INSTRUCTIONS TO FOLLOW = Without copying any picture, transcribe exactly the lines of the data below from the one containing "Where should I" through the one containing "Given: Click the orange number 1 marker badge".

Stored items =
╔══

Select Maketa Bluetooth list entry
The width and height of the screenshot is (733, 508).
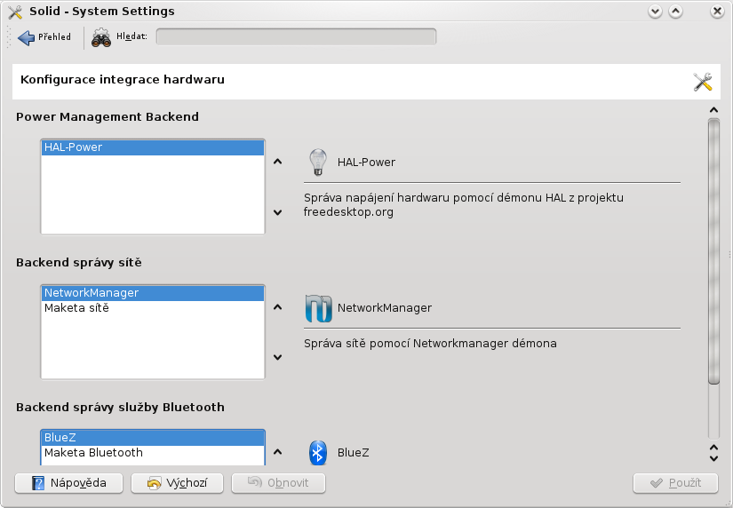coord(153,453)
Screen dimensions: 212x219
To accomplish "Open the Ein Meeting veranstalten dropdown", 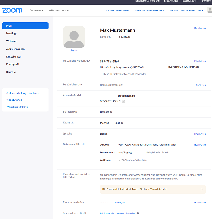I will coord(186,10).
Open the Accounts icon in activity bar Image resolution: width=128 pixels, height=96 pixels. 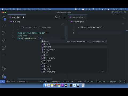4,69
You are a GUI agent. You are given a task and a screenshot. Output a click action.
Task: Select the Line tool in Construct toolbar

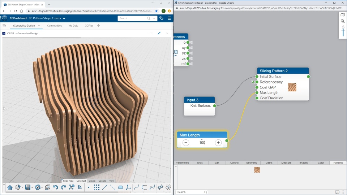tap(104, 187)
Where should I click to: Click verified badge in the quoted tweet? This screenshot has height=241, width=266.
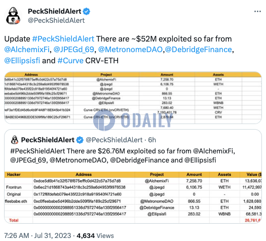(80, 140)
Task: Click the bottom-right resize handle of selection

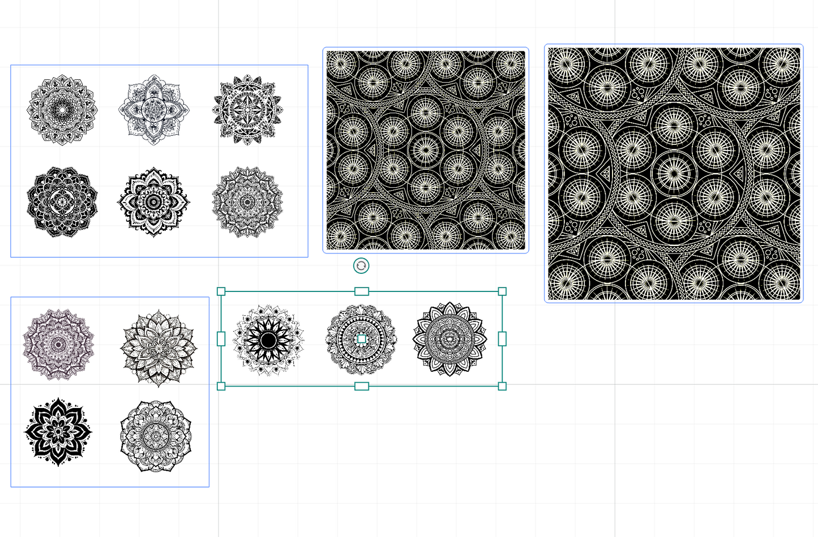Action: (x=502, y=386)
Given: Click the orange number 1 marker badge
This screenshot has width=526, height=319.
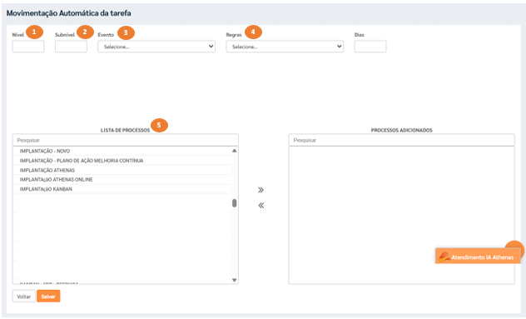Looking at the screenshot, I should 34,32.
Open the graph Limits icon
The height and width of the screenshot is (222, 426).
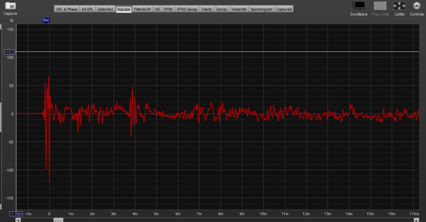tap(399, 6)
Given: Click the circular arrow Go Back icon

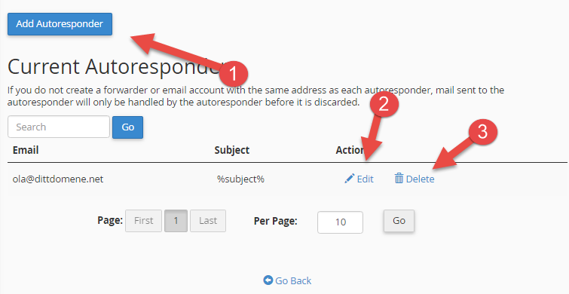Looking at the screenshot, I should (268, 280).

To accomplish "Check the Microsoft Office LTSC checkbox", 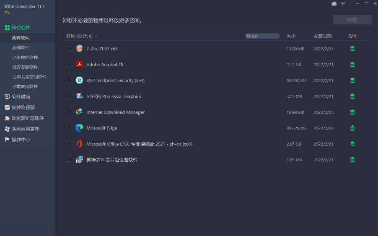I will pyautogui.click(x=69, y=144).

╚══

WRITTEN RESPONSE =
Where should I click to: Click verified badge in the quoted tweet? This screenshot has height=241, width=266.
(80, 140)
Task: Click the bottom-right resize handle of selection

Action: (x=502, y=386)
Given: Click the orange number 1 marker badge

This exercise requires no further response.